T2 — large scp -r drops with "Read from remote host … reset by peer" 3060 min in. Symptom: a 130 GB scp -r aborts mid-transfer; the local tree has only the first few dirs, the rest gone. → Root cause: one SSH stream for the whole transfer; any blip kills it and scp does not resume. → Fix: use rsync --partial (§5) or the per-dir loop (§6) — each dir an independent session, re-run skips completed dirs.

T3 — .sh "ends in \r" after a Windows→Linux sync. See §8 (.gitattributes *.sh text eol=lf; on-box sed -i 's/\r$//').

T4 — a credential leaks into history / a shared FS, or its FS upload silently fails. Symptom: a key pasted into an ssh/scp command lands in transcripts and hook logs; an scp of the key to the shared FS "succeeds" but the file is missing or corrupt. → Root cause: the value appeared in a command line; and some platforms' FS classifiers block/corrupt credential-shaped uploads. → Fix: §7 — stream one block via stdin to the per-instance disk, verify by capability not by echo.

T5 — scp dest open "/root/x/": Failure instantly. Symptom: a (often parallel/background) scp big.tar <alias>:/root/x/ fails at once because the destination dir doesn't exist — a sibling command meant to mkdir it ran later, or was blocked. → Root cause: the transfer assumed a directory a different command was supposed to create (a parallel-setup race). → Fix: make every transfer self-sufficient — create the dest in the same command: ssh <alias> 'mkdir -p /root/x' && scp … || retry. Never assume a sibling created the destination.

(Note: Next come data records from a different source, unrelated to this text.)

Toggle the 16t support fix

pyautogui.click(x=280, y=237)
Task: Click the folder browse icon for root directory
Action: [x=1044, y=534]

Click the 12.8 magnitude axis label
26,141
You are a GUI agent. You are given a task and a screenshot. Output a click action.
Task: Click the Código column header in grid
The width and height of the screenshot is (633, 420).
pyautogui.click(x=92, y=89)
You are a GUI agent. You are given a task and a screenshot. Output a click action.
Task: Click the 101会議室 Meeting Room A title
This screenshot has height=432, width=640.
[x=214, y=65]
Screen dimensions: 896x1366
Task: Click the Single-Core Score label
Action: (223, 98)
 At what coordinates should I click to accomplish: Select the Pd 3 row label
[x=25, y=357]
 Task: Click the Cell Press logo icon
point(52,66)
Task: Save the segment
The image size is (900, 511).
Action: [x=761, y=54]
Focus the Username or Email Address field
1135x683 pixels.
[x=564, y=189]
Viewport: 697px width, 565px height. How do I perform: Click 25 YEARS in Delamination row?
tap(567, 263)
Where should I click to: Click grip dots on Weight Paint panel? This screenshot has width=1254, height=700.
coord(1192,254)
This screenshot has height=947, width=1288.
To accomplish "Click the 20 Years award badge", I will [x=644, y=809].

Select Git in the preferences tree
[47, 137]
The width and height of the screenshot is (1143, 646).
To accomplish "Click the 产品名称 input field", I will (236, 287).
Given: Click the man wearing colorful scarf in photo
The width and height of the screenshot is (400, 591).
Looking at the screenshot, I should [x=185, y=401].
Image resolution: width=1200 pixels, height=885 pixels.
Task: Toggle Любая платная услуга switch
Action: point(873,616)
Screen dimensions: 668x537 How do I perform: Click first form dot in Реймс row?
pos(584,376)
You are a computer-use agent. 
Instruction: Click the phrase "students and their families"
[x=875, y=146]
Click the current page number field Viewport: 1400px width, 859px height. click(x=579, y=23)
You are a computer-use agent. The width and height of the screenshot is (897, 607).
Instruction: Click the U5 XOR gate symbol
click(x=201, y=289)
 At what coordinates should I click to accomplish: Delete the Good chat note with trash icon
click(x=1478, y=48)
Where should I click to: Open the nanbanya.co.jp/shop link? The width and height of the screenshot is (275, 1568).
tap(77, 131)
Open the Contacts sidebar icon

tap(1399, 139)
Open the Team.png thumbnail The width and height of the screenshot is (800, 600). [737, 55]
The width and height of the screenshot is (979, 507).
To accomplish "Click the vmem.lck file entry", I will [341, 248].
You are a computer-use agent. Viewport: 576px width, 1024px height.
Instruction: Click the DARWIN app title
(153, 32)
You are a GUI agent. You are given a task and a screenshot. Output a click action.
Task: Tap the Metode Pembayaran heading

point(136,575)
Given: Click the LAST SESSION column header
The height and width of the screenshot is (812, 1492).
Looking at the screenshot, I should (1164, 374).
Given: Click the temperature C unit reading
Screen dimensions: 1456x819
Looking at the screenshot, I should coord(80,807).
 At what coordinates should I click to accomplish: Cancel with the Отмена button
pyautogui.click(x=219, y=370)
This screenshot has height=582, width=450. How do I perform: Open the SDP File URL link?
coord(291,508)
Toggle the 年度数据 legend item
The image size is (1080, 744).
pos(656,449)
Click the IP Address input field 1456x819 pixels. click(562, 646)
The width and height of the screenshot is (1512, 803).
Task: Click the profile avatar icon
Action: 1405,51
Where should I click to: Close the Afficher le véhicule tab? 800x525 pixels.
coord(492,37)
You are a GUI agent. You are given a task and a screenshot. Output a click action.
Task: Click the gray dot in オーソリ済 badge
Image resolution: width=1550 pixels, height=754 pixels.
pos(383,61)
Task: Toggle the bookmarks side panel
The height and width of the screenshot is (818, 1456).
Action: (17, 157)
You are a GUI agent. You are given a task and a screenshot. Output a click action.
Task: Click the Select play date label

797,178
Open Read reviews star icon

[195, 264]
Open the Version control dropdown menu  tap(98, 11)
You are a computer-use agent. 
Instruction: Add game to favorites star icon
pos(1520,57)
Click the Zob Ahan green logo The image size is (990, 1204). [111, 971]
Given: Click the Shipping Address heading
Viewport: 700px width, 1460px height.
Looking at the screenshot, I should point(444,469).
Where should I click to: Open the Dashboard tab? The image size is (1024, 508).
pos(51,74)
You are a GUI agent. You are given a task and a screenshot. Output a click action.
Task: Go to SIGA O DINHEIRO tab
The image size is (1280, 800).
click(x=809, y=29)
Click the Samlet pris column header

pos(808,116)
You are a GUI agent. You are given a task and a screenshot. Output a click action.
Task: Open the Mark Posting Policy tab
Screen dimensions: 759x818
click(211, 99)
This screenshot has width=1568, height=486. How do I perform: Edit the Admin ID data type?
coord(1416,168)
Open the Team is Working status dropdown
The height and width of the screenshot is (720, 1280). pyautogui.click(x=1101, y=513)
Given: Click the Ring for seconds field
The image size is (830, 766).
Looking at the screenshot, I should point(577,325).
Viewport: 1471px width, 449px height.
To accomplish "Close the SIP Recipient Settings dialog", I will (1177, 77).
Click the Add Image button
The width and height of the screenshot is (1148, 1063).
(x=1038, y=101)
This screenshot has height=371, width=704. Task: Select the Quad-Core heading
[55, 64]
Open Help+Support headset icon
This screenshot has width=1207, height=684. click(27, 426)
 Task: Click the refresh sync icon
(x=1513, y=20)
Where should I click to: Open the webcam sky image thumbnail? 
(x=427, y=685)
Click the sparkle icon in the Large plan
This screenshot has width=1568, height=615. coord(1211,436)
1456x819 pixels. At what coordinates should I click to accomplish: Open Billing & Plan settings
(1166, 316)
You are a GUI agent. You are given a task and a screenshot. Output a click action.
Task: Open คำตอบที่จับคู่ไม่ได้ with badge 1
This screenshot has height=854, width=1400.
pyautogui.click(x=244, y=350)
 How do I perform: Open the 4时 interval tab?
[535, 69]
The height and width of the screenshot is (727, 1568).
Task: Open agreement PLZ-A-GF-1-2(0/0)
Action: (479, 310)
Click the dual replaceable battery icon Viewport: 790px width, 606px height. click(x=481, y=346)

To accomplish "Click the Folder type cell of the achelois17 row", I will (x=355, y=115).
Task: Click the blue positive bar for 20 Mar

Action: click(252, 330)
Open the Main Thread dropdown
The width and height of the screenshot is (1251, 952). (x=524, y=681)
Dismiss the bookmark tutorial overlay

T6 — Host key verification failed after an instance is recreated. Symptom: same connect.<region>.<provider>.com host, new host key, so SSH refuses. → Root cause: the recreated container presents a different host key on the reused hostname/port. → Fix: ssh-keygen -R '[connect.<region>.<provider>.com]:<PORT>', then reconnect (re-accepts the new key).